После войны жизнь складывалась не менее интересно, чем до. Меня влекла наука, и я поступила работать в научный кабинет при театроведческом факультете. И так уж получилось, что почти все сотрудники хромали на пятую ногу, скажем так. И в какой-то момент — нет, никого не арестовали, — просто кабинет был ликвидирован за один день. Интересно, что ровно за сутки до того мой знакомый Петр Кабанов, работавший в Комитете по делам искусств, позвал меня туда на работу. А Комитет этот был известной клоакой. И я Кабанова в простых выражениях развернула. На что он ответил: «Посмотрим, что ты скажешь завтра». Понятно, что назавтра его предложение пришлось принять с благодарностью.
Ничего более страшного и гадкого, чем этот Комитет, тогда просто не было. Его начальник Гусев был этакой сволочью по призванию — он делал людям гадости просто потому, что страшно это любил (так, при моем найме на работу за время, которое я шла от его кабинета до отдела кадров, сумма моей зарплаты вдруг резко сократилась, и я была готова устроить скандал). У заместителя Гусева Лебедянского под стеклом был список сотрудников с еврейскими фамилиями, которые должны быть все заменены русскими. И он их медленно, по одному выдавливал. Боролся с космополитизмом.
Реабилитация
В середине пятидесятых отца реабилитировали стараниями украинского Союза писателей. Нам выдали 3 000 рублей: в народе, среди родственников репрессированных это называлось «деньги за погубленную жизнь». Но если уж говорить о реабилитации, то Поступальский был единственным, кто действительно смог восстановить здоровье и вернуться к жизни: он скончался в девяностых. Нарбут, с его отнятой рукой, был утоплен в Колыме в рамках «избавления от инвалидного балласта». Навроцкий вернулся, но прожил после возвращения очень недолго. Я помню врезавшиеся мне в память дикие слова одной служащей из Союза писателей: «Вам повезло, что Зенкевич умер, они все оттуда психами приезжают».

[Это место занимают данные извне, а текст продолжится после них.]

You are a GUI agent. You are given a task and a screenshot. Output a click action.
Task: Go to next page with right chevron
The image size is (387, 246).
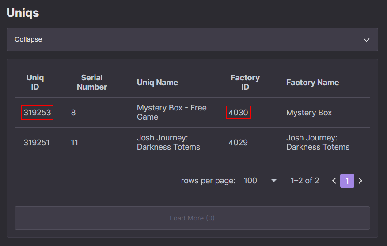pyautogui.click(x=360, y=181)
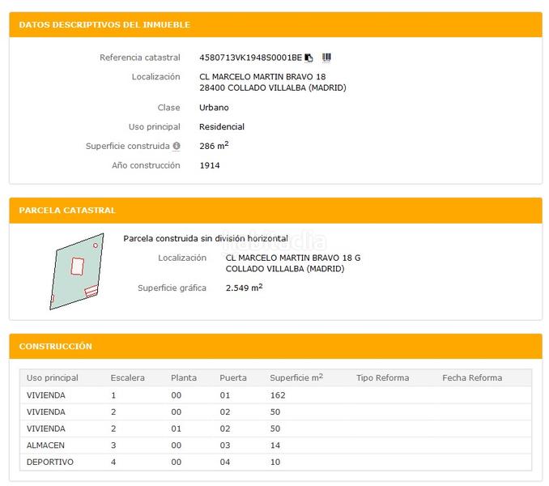Click the Superficie gráfica value 2.549 m²

[x=244, y=288]
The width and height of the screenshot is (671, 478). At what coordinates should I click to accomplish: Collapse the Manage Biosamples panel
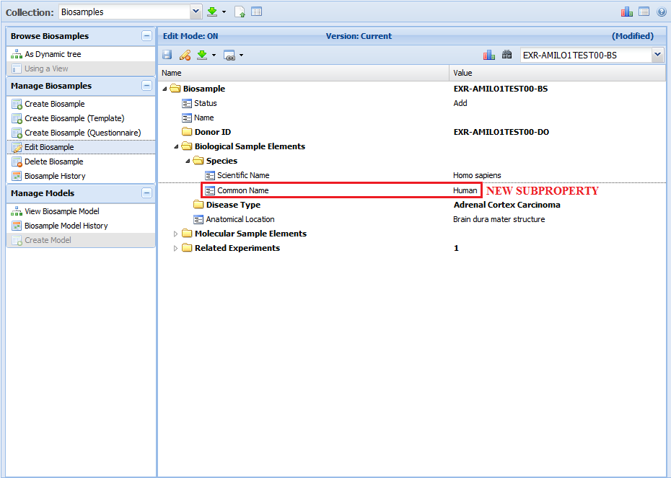146,86
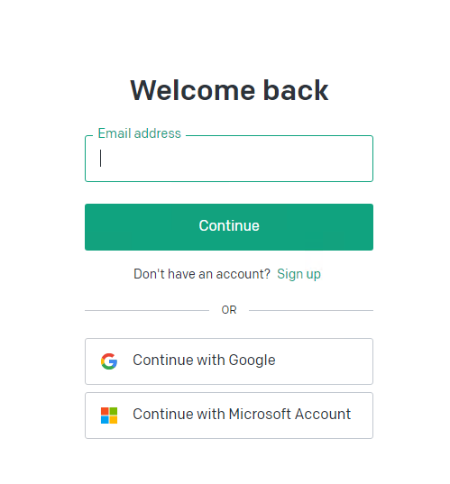Click the Microsoft logo icon
The width and height of the screenshot is (450, 484).
tap(109, 416)
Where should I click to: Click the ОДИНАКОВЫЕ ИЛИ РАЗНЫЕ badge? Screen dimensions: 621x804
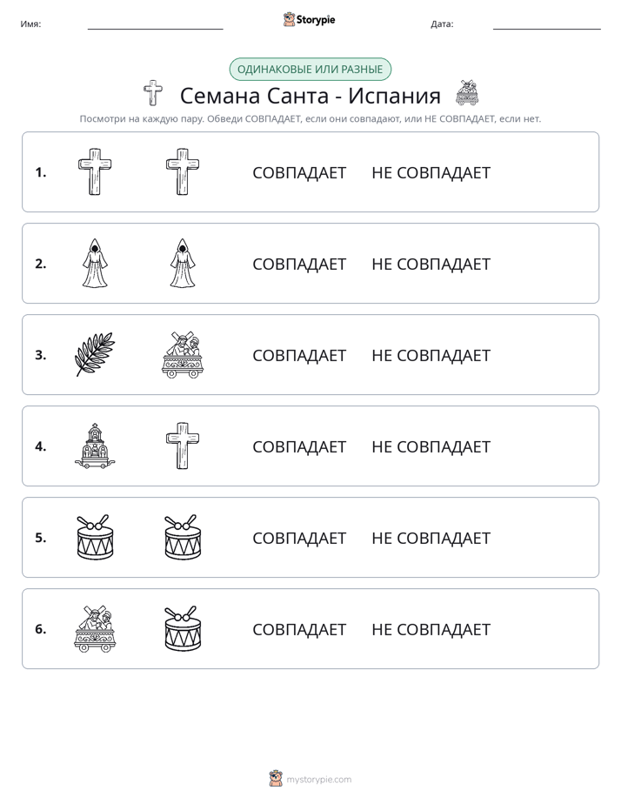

Чрезвычайно любопытно сложилась судьба доносчика Валерия Тарсиса, сразу после ареста отца присвоившего все его переводы, замкнувшего (правда, ненадолго — ворованное впрок не идет) на себя почти всех его авторов, а также убеждавшего мою мать переселиться из кооператива в Нащокинском в коммуналку, чтобы «не злить начальство» и освободить место ему с женой. А в постсталинскую эпоху ему, видите ли, оказалось как-то сильно не по дороге с советской властью — в 1962 году, после публикации его «Сказания о синей мухе», Хрущев распорядился отправить Тарсиса в сумасшедший дом. В 1966 году он проходил по делу Синявского и Даниэля, после чего был выслан, только не на Колыму, а в Лондон. Печатался в журнале «Посев», считался диссидентом. И спал спокойно, наверное. Умер в Берне.

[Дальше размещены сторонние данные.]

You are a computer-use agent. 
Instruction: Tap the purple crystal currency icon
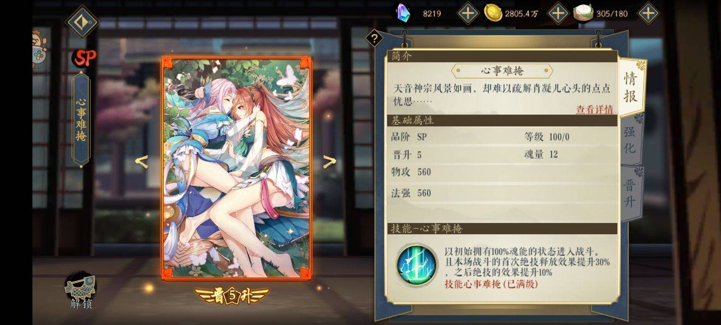click(x=404, y=13)
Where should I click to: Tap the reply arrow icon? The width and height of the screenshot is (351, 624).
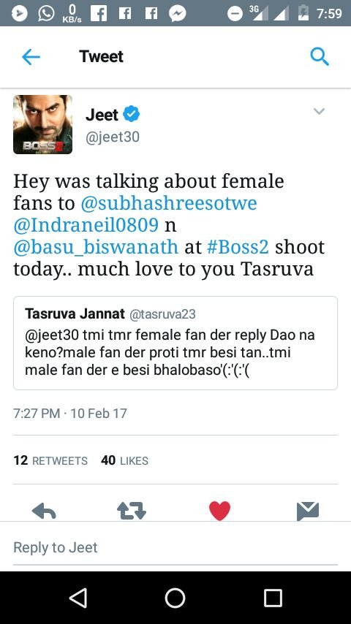tap(44, 511)
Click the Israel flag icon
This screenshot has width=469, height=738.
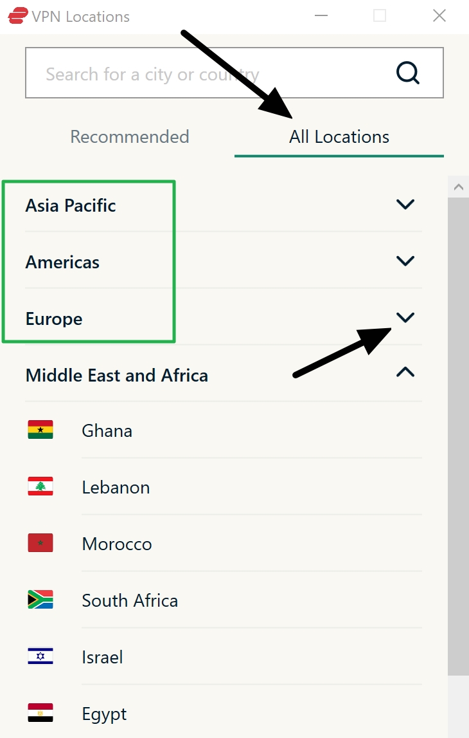(x=40, y=656)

Я видела, как жизнь ломала и перемалывала честных людей. Как угас после закрытия его Камерного театра близкий нашей семье Таиров, не боявшийся после отца ареста интересоваться его судьбой. Как постепенно ушел в безвестность Алексей Михайлович Файко, таланту которого в новые времена не нашлось места. В 1972 году мы с мужем поселились в квартире на окраине Москвы, у Речного вокзала. Недалеко от нас, на Ленинградском шоссе, находился дом престарелых, в котором доживал свой век Файко, и я его до кончины время от времени навещала. И он до последнего сохранил трезвый ум и бодрый дух.